DATA TO PROCESS:
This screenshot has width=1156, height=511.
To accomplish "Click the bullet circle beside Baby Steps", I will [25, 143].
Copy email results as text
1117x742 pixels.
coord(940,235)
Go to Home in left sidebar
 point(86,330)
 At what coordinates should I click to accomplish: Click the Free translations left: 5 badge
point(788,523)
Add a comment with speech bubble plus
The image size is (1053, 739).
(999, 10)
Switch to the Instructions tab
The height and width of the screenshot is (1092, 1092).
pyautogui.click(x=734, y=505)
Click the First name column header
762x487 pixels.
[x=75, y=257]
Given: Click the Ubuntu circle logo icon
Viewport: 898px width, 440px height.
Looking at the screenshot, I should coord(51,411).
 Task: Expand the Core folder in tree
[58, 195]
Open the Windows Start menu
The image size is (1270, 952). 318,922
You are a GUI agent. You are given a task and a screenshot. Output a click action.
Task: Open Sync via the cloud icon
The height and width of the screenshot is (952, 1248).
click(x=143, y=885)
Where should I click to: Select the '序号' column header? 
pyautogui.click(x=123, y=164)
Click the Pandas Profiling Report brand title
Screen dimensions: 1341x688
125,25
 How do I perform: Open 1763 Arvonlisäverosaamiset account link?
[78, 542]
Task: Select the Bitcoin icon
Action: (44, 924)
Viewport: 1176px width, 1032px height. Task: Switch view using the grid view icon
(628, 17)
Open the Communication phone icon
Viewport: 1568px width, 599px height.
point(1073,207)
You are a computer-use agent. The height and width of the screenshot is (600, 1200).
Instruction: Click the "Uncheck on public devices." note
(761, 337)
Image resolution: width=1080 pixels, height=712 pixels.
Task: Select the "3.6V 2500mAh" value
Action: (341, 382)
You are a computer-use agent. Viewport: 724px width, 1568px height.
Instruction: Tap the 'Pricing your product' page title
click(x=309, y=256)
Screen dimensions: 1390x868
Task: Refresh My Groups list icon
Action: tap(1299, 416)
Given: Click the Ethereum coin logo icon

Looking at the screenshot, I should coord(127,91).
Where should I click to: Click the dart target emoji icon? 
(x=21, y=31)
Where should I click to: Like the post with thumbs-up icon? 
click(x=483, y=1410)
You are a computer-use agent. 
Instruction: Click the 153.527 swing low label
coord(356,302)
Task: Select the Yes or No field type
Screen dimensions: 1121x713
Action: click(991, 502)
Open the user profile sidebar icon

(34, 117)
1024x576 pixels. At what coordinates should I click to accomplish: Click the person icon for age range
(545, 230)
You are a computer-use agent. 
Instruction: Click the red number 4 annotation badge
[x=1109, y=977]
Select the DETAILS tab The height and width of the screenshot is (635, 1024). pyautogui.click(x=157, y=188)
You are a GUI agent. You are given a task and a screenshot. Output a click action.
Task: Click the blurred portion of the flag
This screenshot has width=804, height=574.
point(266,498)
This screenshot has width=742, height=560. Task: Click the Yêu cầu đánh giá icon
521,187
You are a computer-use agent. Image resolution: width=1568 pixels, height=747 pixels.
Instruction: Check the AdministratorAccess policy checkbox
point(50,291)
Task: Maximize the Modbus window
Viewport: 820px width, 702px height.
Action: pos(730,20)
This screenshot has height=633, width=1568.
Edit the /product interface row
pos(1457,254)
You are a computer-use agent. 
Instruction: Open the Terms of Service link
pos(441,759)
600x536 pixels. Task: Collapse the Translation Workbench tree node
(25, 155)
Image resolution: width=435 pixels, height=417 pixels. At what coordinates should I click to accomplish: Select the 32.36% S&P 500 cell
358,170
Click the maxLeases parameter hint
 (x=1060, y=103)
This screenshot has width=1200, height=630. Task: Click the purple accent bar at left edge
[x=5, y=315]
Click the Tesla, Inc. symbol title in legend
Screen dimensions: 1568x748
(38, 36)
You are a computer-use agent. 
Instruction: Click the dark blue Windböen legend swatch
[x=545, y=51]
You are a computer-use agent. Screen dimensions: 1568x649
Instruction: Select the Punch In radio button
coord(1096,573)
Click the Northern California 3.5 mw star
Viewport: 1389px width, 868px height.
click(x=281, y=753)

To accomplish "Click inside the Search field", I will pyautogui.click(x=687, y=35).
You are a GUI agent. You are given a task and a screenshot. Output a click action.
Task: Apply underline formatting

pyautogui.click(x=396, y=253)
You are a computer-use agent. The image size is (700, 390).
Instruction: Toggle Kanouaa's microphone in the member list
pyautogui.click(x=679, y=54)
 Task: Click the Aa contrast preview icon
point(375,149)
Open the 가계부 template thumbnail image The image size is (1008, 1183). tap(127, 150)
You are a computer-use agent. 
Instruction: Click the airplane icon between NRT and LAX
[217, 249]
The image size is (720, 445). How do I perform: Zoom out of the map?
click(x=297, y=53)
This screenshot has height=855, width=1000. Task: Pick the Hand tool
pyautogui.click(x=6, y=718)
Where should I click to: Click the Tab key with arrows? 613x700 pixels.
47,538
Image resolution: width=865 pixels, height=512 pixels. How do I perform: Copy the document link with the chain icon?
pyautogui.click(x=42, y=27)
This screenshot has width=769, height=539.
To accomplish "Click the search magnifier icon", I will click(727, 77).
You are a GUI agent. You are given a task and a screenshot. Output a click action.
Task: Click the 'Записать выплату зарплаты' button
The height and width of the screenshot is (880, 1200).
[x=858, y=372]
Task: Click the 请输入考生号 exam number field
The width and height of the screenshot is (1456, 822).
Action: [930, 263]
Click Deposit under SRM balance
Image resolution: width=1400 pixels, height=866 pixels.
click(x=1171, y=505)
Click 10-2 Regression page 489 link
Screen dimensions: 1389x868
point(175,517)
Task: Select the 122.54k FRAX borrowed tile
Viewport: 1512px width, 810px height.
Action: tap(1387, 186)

WRITTEN TASK: Rewrite every line of the entries above as a Markdown table with the columns "Row" and "Entry text". Number the lines in order and skip any blank lines.

RESULT OF THE EXERCISE:
| Row | Entry text |
|---|---|
| 1 | This screenshot has width=1156, height=511. |
| 2 | To accomplish "Click the bullet circle beside Baby Steps", I will [25, 143]. |
| 3 | Copy email results as text |
| 4 | 1117x742 pixels. |
| 5 | coord(940,235) |
| 6 | Go to Home in left sidebar |
| 7 |  point(86,330) |
| 8 |  At what coordinates should I click to accomplish: Click the Free translations left: 5 badge |
| 9 | point(788,523) |
| 10 | Add a comment with speech bubble plus |
| 11 | The image size is (1053, 739). |
| 12 | (999, 10) |
| 13 | Switch to the Instructions tab |
| 14 | The height and width of the screenshot is (1092, 1092). |
| 15 | pyautogui.click(x=734, y=505) |
| 16 | Click the First name column header |
| 17 | 762x487 pixels. |
| 18 | [x=75, y=257] |
| 19 | Given: Click the Ubuntu circle logo icon |
| 20 | Viewport: 898px width, 440px height. |
| 21 | Looking at the screenshot, I should coord(51,411). |
| 22 |  Task: Expand the Core folder in tree |
| 23 | [58, 195] |
| 24 | Open the Windows Start menu |
| 25 | The image size is (1270, 952). 318,922 |
| 26 | You are a GUI agent. You are given a task and a screenshot. Output a click action. |
| 27 | Task: Open Sync via the cloud icon |
| 28 | The height and width of the screenshot is (952, 1248). |
| 29 | click(x=143, y=885) |
| 30 | Where should I click to: Select the '序号' column header?  |
| 31 | pyautogui.click(x=123, y=164) |
| 32 | Click the Pandas Profiling Report brand title |
| 33 | Screen dimensions: 1341x688 |
| 34 | 125,25 |
| 35 |  How do I perform: Open 1763 Arvonlisäverosaamiset account link? |
| 36 | [78, 542] |
| 37 | Task: Select the Bitcoin icon |
| 38 | Action: (44, 924) |
| 39 | Viewport: 1176px width, 1032px height. Task: Switch view using the grid view icon |
| 40 | (628, 17) |
| 41 | Open the Communication phone icon |
| 42 | Viewport: 1568px width, 599px height. |
| 43 | point(1073,207) |
| 44 | You are a computer-use agent. The height and width of the screenshot is (600, 1200). |
| 45 | Instruction: Click the "Uncheck on public devices." note |
| 46 | (761, 337) |
| 47 | Image resolution: width=1080 pixels, height=712 pixels. |
| 48 | Task: Select the "3.6V 2500mAh" value |
| 49 | Action: (341, 382) |
| 50 | You are a computer-use agent. Viewport: 724px width, 1568px height. |
| 51 | Instruction: Tap the 'Pricing your product' page title |
| 52 | click(x=309, y=256) |
| 53 | Screen dimensions: 1390x868 |
| 54 | Task: Refresh My Groups list icon |
| 55 | Action: tap(1299, 416) |
| 56 | Given: Click the Ethereum coin logo icon |
| 57 | Looking at the screenshot, I should coord(127,91). |
| 58 | Where should I click to: Click the dart target emoji icon?  |
| 59 | (x=21, y=31) |
| 60 | Where should I click to: Like the post with thumbs-up icon?  |
| 61 | click(x=483, y=1410) |
| 62 | You are a computer-use agent.  |
| 63 | Instruction: Click the 153.527 swing low label |
| 64 | coord(356,302) |
| 65 | Task: Select the Yes or No field type |
| 66 | Screen dimensions: 1121x713 |
| 67 | Action: click(991, 502) |
| 68 | Open the user profile sidebar icon |
| 69 | (34, 117) |
| 70 | 1024x576 pixels. At what coordinates should I click to accomplish: Click the person icon for age range |
| 71 | (545, 230) |
| 72 | You are a computer-use agent.  |
| 73 | Instruction: Click the red number 4 annotation badge |
| 74 | [x=1109, y=977] |
| 75 | Select the DETAILS tab The height and width of the screenshot is (635, 1024). pyautogui.click(x=157, y=188) |
| 76 | You are a GUI agent. You are given a task and a screenshot. Output a click action. |
| 77 | Task: Click the blurred portion of the flag |
| 78 | This screenshot has width=804, height=574. |
| 79 | point(266,498) |
| 80 | This screenshot has width=742, height=560. Task: Click the Yêu cầu đánh giá icon |
| 81 | 521,187 |
| 82 | You are a computer-use agent. Image resolution: width=1568 pixels, height=747 pixels. |
| 83 | Instruction: Check the AdministratorAccess policy checkbox |
| 84 | point(50,291) |
| 85 | Task: Maximize the Modbus window |
| 86 | Viewport: 820px width, 702px height. |
| 87 | Action: pos(730,20) |
| 88 | This screenshot has height=633, width=1568. |
| 89 | Edit the /product interface row |
| 90 | pos(1457,254) |
| 91 | You are a computer-use agent.  |
| 92 | Instruction: Open the Terms of Service link |
| 93 | pos(441,759) |
| 94 | 600x536 pixels. Task: Collapse the Translation Workbench tree node |
| 95 | (25, 155) |
| 96 | Image resolution: width=435 pixels, height=417 pixels. At what coordinates should I click to accomplish: Select the 32.36% S&P 500 cell |
| 97 | 358,170 |
| 98 | Click the maxLeases parameter hint |
| 99 |  (x=1060, y=103) |
| 100 | This screenshot has width=1200, height=630. Task: Click the purple accent bar at left edge |
| 101 | [x=5, y=315] |
| 102 | Click the Tesla, Inc. symbol title in legend |
| 103 | Screen dimensions: 1568x748 |
| 104 | (38, 36) |
| 105 | You are a computer-use agent.  |
| 106 | Instruction: Click the dark blue Windböen legend swatch |
| 107 | [x=545, y=51] |
| 108 | You are a computer-use agent. Screen dimensions: 1568x649 |
| 109 | Instruction: Select the Punch In radio button |
| 110 | coord(1096,573) |
| 111 | Click the Northern California 3.5 mw star |
| 112 | Viewport: 1389px width, 868px height. |
| 113 | click(x=281, y=753) |
| 114 | To accomplish "Click inside the Search field", I will pyautogui.click(x=687, y=35). |
| 115 | You are a GUI agent. You are given a task and a screenshot. Output a click action. |
| 116 | Task: Apply underline formatting |
| 117 | pyautogui.click(x=396, y=253) |
| 118 | You are a computer-use agent. The image size is (700, 390). |
| 119 | Instruction: Toggle Kanouaa's microphone in the member list |
| 120 | pyautogui.click(x=679, y=54) |
| 121 |  Task: Click the Aa contrast preview icon |
| 122 | point(375,149) |
| 123 | Open the 가계부 template thumbnail image The image size is (1008, 1183). tap(127, 150) |
| 124 | You are a computer-use agent.  |
| 125 | Instruction: Click the airplane icon between NRT and LAX |
| 126 | [217, 249] |
| 127 | The image size is (720, 445). How do I perform: Zoom out of the map? |
| 128 | click(x=297, y=53) |
| 129 | This screenshot has height=855, width=1000. Task: Pick the Hand tool |
| 130 | pyautogui.click(x=6, y=718) |
| 131 | Where should I click to: Click the Tab key with arrows? 613x700 pixels. |
| 132 | 47,538 |
| 133 | Image resolution: width=865 pixels, height=512 pixels. How do I perform: Copy the document link with the chain icon? |
| 134 | pyautogui.click(x=42, y=27) |
| 135 | This screenshot has width=769, height=539. |
| 136 | To accomplish "Click the search magnifier icon", I will click(727, 77). |
| 137 | You are a GUI agent. You are given a task and a screenshot. Output a click action. |
| 138 | Task: Click the 'Записать выплату зарплаты' button |
| 139 | The height and width of the screenshot is (880, 1200). |
| 140 | [x=858, y=372] |
| 141 | Task: Click the 请输入考生号 exam number field |
| 142 | The width and height of the screenshot is (1456, 822). |
| 143 | Action: [930, 263] |
| 144 | Click Deposit under SRM balance |
| 145 | Image resolution: width=1400 pixels, height=866 pixels. |
| 146 | click(x=1171, y=505) |
| 147 | Click 10-2 Regression page 489 link |
| 148 | Screen dimensions: 1389x868 |
| 149 | point(175,517) |
| 150 | Task: Select the 122.54k FRAX borrowed tile |
| 151 | Viewport: 1512px width, 810px height. |
| 152 | Action: tap(1387, 186) |